To train 2 agents to play tennis.
Environment: In this environment, two agents control rackets to bounce a ball over a net. Thus, the goal of each agent is to keep the ball in play.
NOTE: This environment is a modified version of Unity ML Tennis. Do NOT use the Unity version.
Observation Space: The observation space consists of 8 variables corresponding to the position and velocity of the ball and racket. Each agent receives its own, local observation.
Action Space: Two continuous actions are available, corresponding to movement toward (or away from) the net, and jumping.
Reward: If an agent hits the ball over the net, it receives a reward of +0.1. If an agent lets a ball hit the ground or hits the ball out of bounds, it receives a reward of -0.01. Thus, the goal of each agent is to keep the ball in play.
Problem Sovled: The task is episodic, and in order to solve the environment, your agents must get an average score of +0.5 (over 100 consecutive episodes, after taking the maximum over both agents). Specifically,
- After each episode, we add up the rewards that each agent received (without discounting), to get a score for each agent. This yields 2 (potentially different) scores. We then take the maximum of these 2 scores.
- This yields a single score for each episode.
The environment is considered solved, when the average (over 100 episodes) of those scores is at least +0.5.

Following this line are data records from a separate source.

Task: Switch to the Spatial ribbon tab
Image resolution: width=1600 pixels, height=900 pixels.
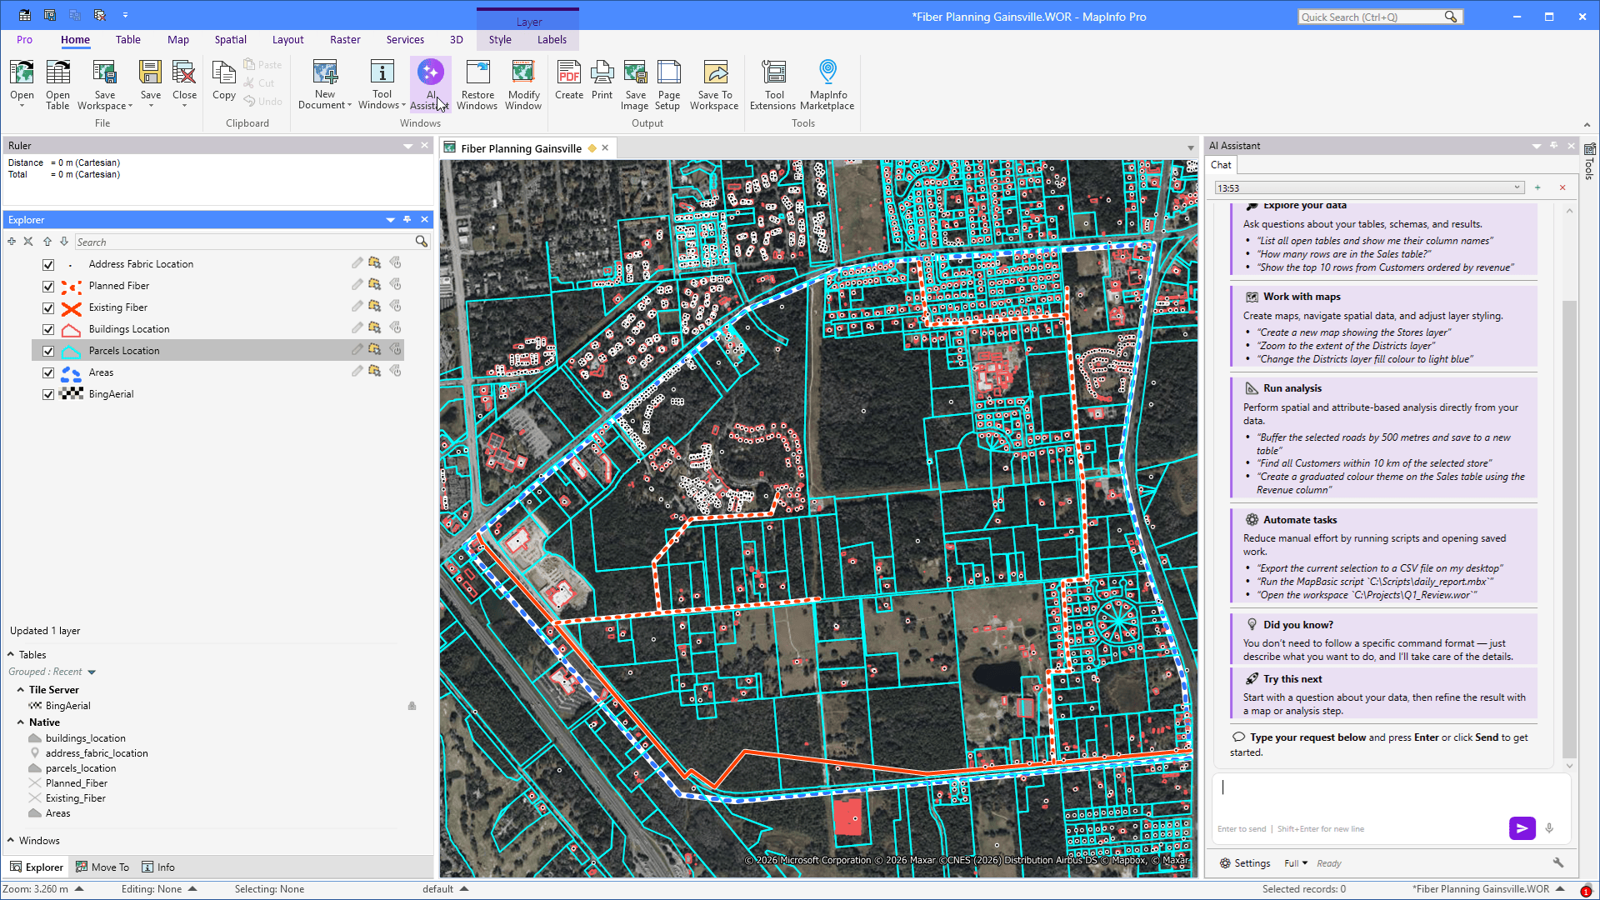Action: pyautogui.click(x=230, y=40)
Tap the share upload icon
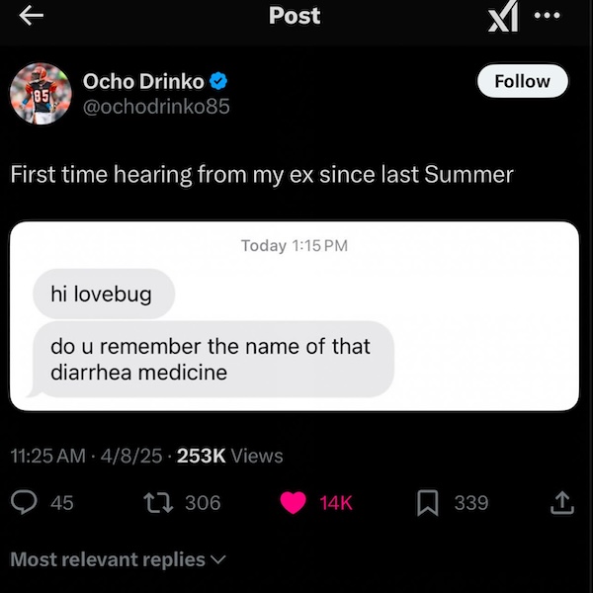This screenshot has height=593, width=593. 561,503
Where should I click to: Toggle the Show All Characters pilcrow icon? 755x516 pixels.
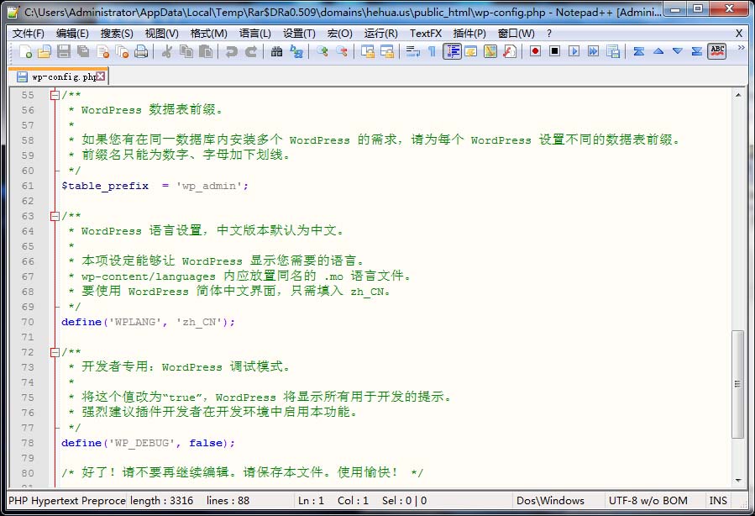[432, 52]
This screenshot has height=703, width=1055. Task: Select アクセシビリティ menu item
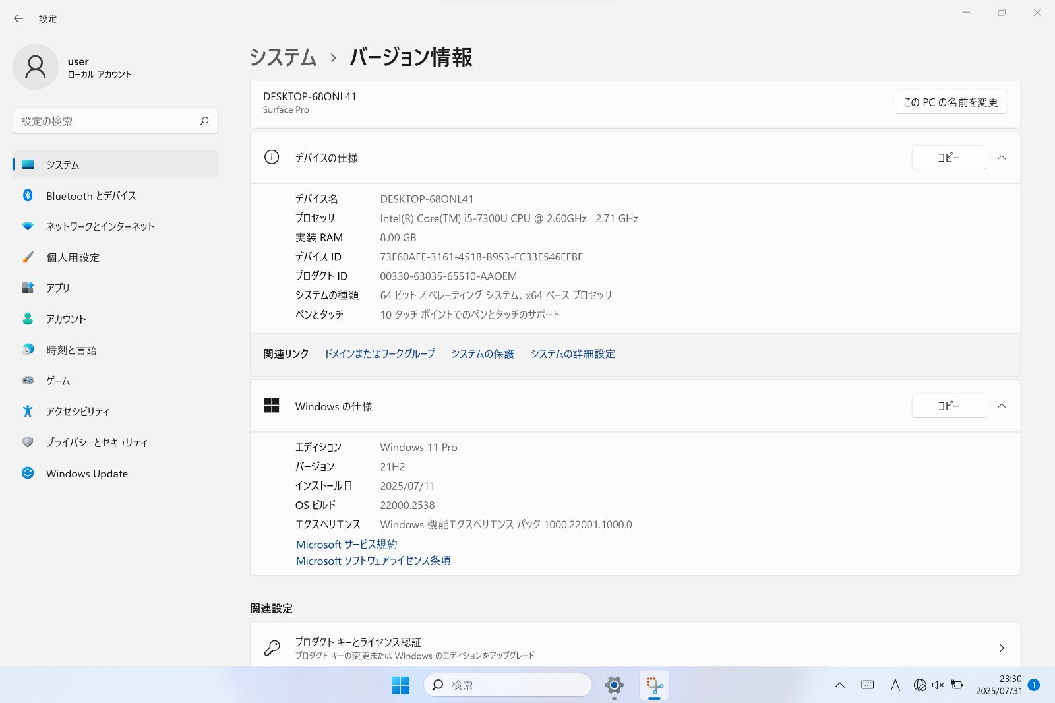coord(77,412)
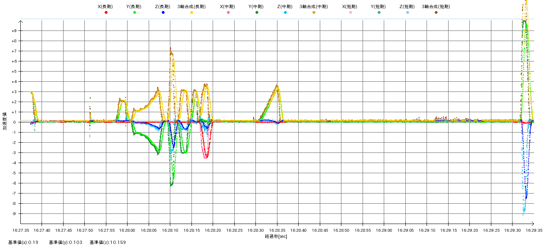Image resolution: width=550 pixels, height=248 pixels.
Task: Click the pink X(中期) legend dot
Action: 228,13

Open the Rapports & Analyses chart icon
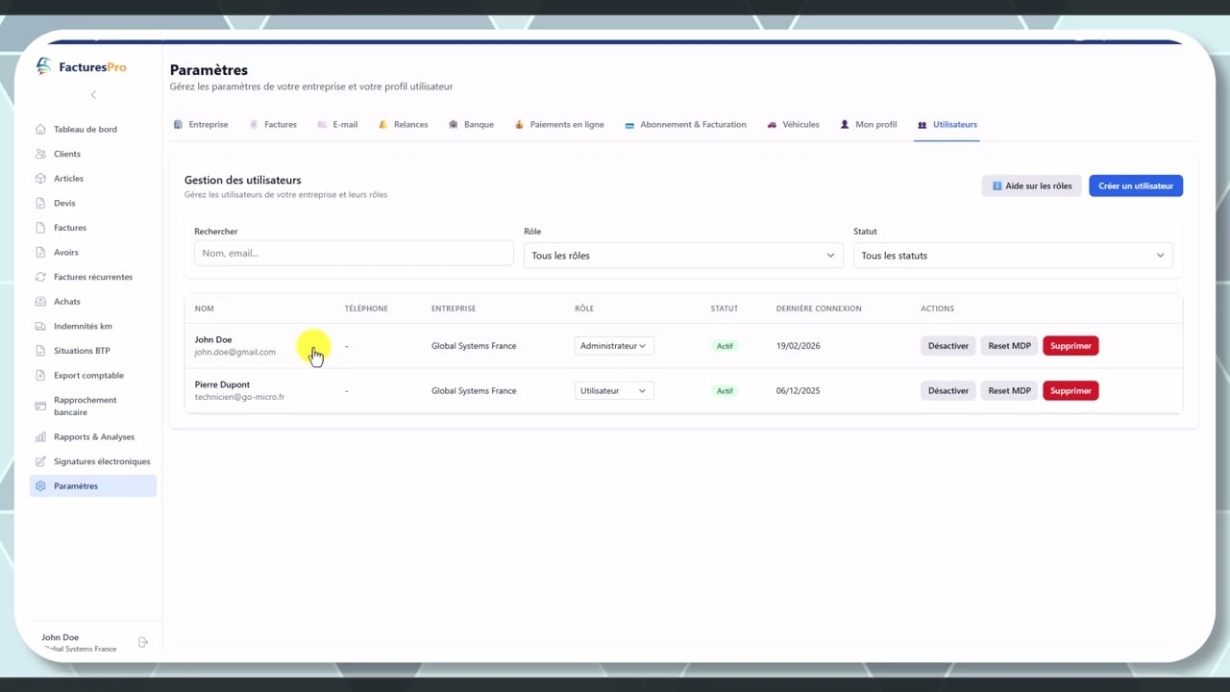40,436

Follow the instructions in the DRLND github repo to set up your python environment.
-
Create (and activate) a new environment with Python 3.6.
- Linux or Mac:
conda create --name drlnd python=3.6 source activate drlnd
- Windows:
conda create --name drlnd python=3.6 activate drlnd
-
Follow the instructions in this repository to perform a minimal install of OpenAI gym.
-
Clone the repository (if you haven't already!), and navigate to the
python/
folder. Then, install several dependencies.
git clone https://github.com/udacity/deep-reinforcement-learning.git
cd deep-reinforcement-learning/python
pip install .
- Create an IPython kernel for the
drlnd
environment.
python -m ipykernel install --user --name drlnd --display-name "drlnd"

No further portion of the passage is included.